Saturday, November 23, 2013
Gori Tere Pyaar Mein
Scraping The Bottom
Punit Malhotra trying, in a well-meaning way, to show the Dharma Productions universe how the other half lives, could have done a minimal amount of research beyond watching a DVD of Lagaan. Then he would have known that a collector and a zamindar is not the same thing. A collector is an IAS officer, not a village hick who sits around in a haveli, surrounded by lathi-wielding men.
He would also have had his “NGO type” heroine, know that it is not environmentally sound to build a huge brick-and-mortar bridge over a tiny river for a village of 270 people. He would also, perhaps, have known the difference between an architect and an engineer.

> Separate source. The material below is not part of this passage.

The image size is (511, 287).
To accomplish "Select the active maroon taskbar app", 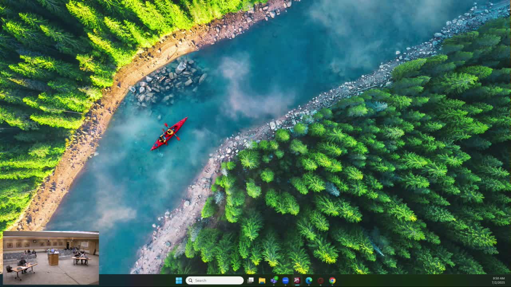I will [x=297, y=280].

His excuse would be that Gori Tere Pyaar Mein is not realistic cinema. Point taken. So it should work as a mainstream romcom. It fails there too. It doesn’t make you laugh, or cry, or come out of the theatre smiling and humming.

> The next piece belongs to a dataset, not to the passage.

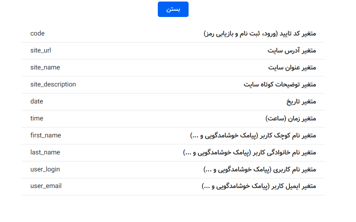Click the 'time' variable code
Image resolution: width=356 pixels, height=222 pixels.
[37, 119]
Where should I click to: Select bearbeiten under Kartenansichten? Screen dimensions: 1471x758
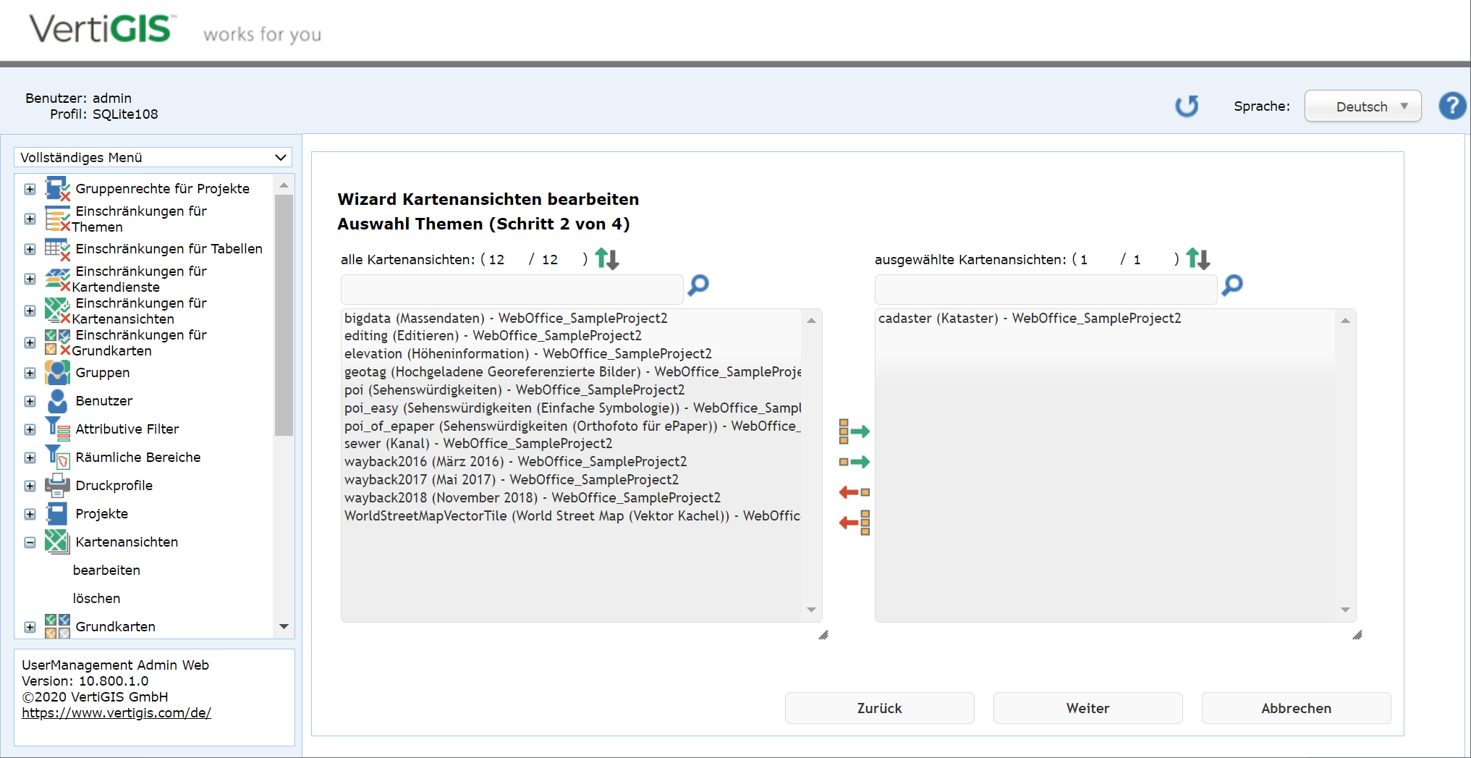pyautogui.click(x=106, y=570)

Imran Khan plays Sriram, a Bangalore Tamilian playboy, who cares about nothing but himself. His soap opera South Indian family stands around berating him for his callousness. His parents find a suitable bride for him, but Vasudha (Shradda Kapoor) is in love with another, and after hearing of Sriram’s broken romance with Delhi girl Dia (Kareena Kapoor Khan), encourages him to run away from the marriage mandap.
Dia is the “NGO type” who jumps into everything from anti-corruption rallies to making documentaries on sex workers to looking after AIDS affected kids and feeding stray dogs. When she gets too huffy about a land deal done by Sriram, he ticks her off for being a phony bleeding heart.
Next thing he knows, she has left for a Gujarat village called Jhumli, with her wardrobe of ethnic costumes, silver jewellery and a lifetime supply of kohl, to ostensibly help the poor villagers build a proper bridge in place of a shaky ropeway -- the villagers look neither poor nor in need of help. Anyway, Sriram lands up to fetch Dia back, and gets dragged into the bridge battle. The enemy being the collector (Anupam Kher), who wants to build a chemical factory in Jhumli.
The film is as shallow as the characters accuse each other of being, and worse, it’s boring. Imran Khan has done this role so many times, he can breeze through it, so can Kareena Kapoor, who just has to tone down her exuberance because she is playing a serious character—occasionally, a what-the-hell expression slips through.Gori Tere Pyaar Mein is just a silly piece of fluff, notable only for its song focussing on the ‘toonh’ or, to say it with Delhi politeness, the backside.